В науке это разделение до сих пор было едва ли не запретной темой. Лингвистам, конечно, известно, что любой национальный язык (например, французский) имеет некоторое количество разновидностей, однако среди этих разновидностей изучались лишь географические (местные диалекты и говоры), а не социальные; социальное же расслоение языка хотя в принципе и признается, но на практике приуменьшается, сводится к различию «манер» выражения (арго, жаргоны, смешанные языки). Считается к тому же, что язык вновь обретает свое единство на уровне говорящего, у которого есть свой собственный язык, индивидуальная речевая константа, именуемая идиолектом; всякие же разновидности языка воспринимаются как его промежуточные, неустойчивые, «забавные» состояния, как какие-то экзотические причуды его социального бытования. Такие воззрения берут начало в XIX в. и вполне отвечают определенной идеологии (ей не был чужд и сам Соссюр), противопоставляющей общество (естественный язык и его систему) и индивида (идиолект, стиль); всякие напряжения между этими полюсами могут быть только «психологическими» — считается, что индивид борется за признание своего языка, чтобы не задохнуться под гнетом языка других. Социология той эпохи не смогла осмыслить этот конфликт на уровне языка: Соссюр был в большей мере социологом, чем Дюркгейм—лингвистом. Ощущение разделенности (хотя бы психологической) языков возникло скорее в литературе, чем в социологии,— и не удивительно: литература содержит в себе все знания, правда, в ненаучной форме; она представляет собой Матесис.

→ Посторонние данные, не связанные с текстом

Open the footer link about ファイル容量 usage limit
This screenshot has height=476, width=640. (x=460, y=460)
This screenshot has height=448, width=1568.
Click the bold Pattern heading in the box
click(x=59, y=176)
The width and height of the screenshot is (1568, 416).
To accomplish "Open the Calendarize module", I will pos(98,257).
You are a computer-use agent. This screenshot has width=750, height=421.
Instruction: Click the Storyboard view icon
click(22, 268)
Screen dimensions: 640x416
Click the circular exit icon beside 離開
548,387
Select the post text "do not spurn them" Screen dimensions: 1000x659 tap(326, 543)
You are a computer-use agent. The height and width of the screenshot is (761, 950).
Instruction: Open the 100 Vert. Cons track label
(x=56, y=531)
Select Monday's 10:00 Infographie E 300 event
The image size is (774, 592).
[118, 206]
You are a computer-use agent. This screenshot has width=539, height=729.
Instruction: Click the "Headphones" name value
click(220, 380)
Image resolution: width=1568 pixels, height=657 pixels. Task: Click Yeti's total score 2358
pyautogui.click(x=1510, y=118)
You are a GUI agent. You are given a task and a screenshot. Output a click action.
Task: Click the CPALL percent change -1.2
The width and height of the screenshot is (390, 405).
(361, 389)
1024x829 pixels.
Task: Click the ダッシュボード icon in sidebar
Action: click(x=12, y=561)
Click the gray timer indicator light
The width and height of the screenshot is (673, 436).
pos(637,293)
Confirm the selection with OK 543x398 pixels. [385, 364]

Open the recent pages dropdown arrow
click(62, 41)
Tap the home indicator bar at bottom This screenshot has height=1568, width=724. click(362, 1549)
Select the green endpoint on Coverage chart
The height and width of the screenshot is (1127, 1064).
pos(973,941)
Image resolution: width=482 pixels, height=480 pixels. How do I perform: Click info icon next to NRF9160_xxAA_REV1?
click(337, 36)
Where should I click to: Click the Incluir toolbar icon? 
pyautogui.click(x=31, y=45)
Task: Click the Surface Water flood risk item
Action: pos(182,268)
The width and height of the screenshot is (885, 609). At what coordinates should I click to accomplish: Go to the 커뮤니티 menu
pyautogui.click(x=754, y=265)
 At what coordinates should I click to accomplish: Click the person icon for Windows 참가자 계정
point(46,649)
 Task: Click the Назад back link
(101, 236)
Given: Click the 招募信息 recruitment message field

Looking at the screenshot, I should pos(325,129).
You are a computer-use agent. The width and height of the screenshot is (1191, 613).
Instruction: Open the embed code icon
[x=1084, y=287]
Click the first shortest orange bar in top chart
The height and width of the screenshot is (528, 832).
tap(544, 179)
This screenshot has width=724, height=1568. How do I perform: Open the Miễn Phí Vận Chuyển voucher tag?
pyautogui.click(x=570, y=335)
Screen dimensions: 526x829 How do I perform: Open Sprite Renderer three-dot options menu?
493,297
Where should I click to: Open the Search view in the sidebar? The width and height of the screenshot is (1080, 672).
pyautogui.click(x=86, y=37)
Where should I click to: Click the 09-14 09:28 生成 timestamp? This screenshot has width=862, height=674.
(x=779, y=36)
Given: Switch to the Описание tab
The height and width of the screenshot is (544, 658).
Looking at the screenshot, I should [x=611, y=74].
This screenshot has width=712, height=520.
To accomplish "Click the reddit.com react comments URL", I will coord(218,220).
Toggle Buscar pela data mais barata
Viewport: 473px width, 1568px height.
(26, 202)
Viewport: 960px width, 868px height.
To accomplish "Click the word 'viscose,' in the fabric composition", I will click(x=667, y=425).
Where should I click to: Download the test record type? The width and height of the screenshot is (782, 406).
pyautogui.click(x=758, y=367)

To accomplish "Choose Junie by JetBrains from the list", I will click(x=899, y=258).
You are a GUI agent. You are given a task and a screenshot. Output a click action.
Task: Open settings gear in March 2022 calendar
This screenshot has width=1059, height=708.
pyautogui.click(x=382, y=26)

Как только роман стал реалистическим, его задачей с неизбежностью стало воссоздание социального разноязычия; но, как правило, для имитации групповых, социопрофессиональных языков наши романисты использовали второстепенных, эпизодических персонажей, в которых «фиксировалась» социальная реалистичность фона, меж тем как главный герой по-прежнему говорил на вневременном языке, нейтральность и «прозрачность» которого как бы созвучны универсальной психологической природе человеческой души. Острое сознание социальных языков присуще, например, Бальзаку; но он воспроизводит их в обрамлении, подчеркнуто выделяет, словно бравурную арию в опере, окарикатуривает с помощью причудливо-живописных черт — таков, скажем, тщательно фонетически воссозданный говор г-на Нусин-гена или привратницкий жаргон г-жи Сибо, консьержки кузена Понса. Вместе с тем у Бальзака встречается и другой вид языкового мимесиса — он интереснее, так как, во-первых, более наивен, а во-вторых, носит скорее культурный, чем социальный характер; я имею в виду воссоздание кода расхожих мнений, которые Бальзак нередко пересказывает от своего собственного лица, вставляя в повествование свои пояснения. Если, допустим, в рассказываемой им истории («О Екатерине Медичи») промелькнет фигура Брантома, то Брантом станет говорить о женщинах в точном соответствии со своей культурной «ролью» «специалиста по галантным историям», исполнения которой и ожидает от него общее мнение (докса); увы, нельзя поручиться, что сам Бальзак поступает здесь вполне осознанно,— он-то считает, что воссоздает речь Брантома, тогда как фактически он копирует лишь копию (культурный слепок) этой речи.
Флобера уже не заподозрить в подобной наивности (кое-кто скажет — пошлости): этот писатель не ограничивается воспроизведением мелких отклонений от нормы в фонетике, лексике, синтаксисе, он старается сделать предметом подражания более тонкие и диффузные языковые значимости, своего рода фигуры дискурса, а главное (если обратиться к самой «глубокой» книге Флобера — «Бувару и Пекюше»), в его мимесисе нет дна, нет предела. Научные, технические, классовые (буржуазные) языки культуры цитируются в романе, автор копирует их, но не принимает за чистую монету, сам же он, в отличие от Бальзака, остается как бы неуловимым; с помощью исключительно тонких приемов, которые только теперь начинают для нас проясняться, Флобер нигде не показывает своей окончательной внеположности по отношению к «заимствованному» им виду дискурса. Такая двусмысленность делает в чем-то иллюзорным сартровский или марксистский анализ «буржуазности» Флобера: пусть даже буржуа Флобер и говорит на языке буржуазии, но как узнать, откуда осуществляется это высказывание?
То ли оно критически возвышается над буржуазным языком, то ли отрешенно удалено от него, то ли «увязает» в нем? На самом же деле язык Флобера утопичен, что как раз и делает его современным: ведь ныне лингвистика и психоанализ учат нас именно тому, что язык — это область, которой ничто не внеположно.